◆ DATA SHOWN ◆
"""

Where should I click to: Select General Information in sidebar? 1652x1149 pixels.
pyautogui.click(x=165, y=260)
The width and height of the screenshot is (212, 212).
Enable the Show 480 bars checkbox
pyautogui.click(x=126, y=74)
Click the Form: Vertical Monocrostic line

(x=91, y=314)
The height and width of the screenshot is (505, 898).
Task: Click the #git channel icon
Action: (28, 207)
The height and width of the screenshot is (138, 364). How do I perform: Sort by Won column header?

"""
"""

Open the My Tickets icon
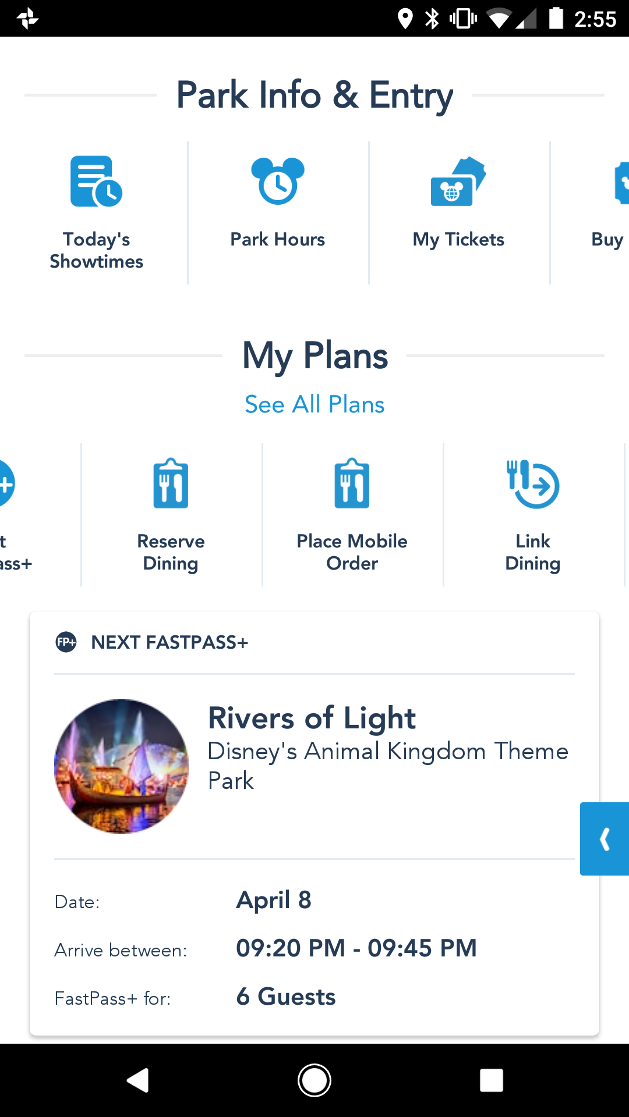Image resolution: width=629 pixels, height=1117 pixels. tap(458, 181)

"""
"""

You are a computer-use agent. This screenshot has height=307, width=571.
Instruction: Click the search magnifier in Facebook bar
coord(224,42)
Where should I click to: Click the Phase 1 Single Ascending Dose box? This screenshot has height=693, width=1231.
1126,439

"""

◆ TASK TO COMPLETE ◆
Copy the entries from the line with "Where should I click to: Select" to the line with "pyautogui.click(x=126, y=74)", putting "navigation panel" in place of "sidebar" and changing nothing else. Give only those lines.

◆ RESPONSE TO THIS TASK ◆
Where should I click to: Select General Information in navigation panel? 1652x1149 pixels.
pyautogui.click(x=165, y=260)
The width and height of the screenshot is (212, 212).
Enable the Show 480 bars checkbox
pyautogui.click(x=126, y=74)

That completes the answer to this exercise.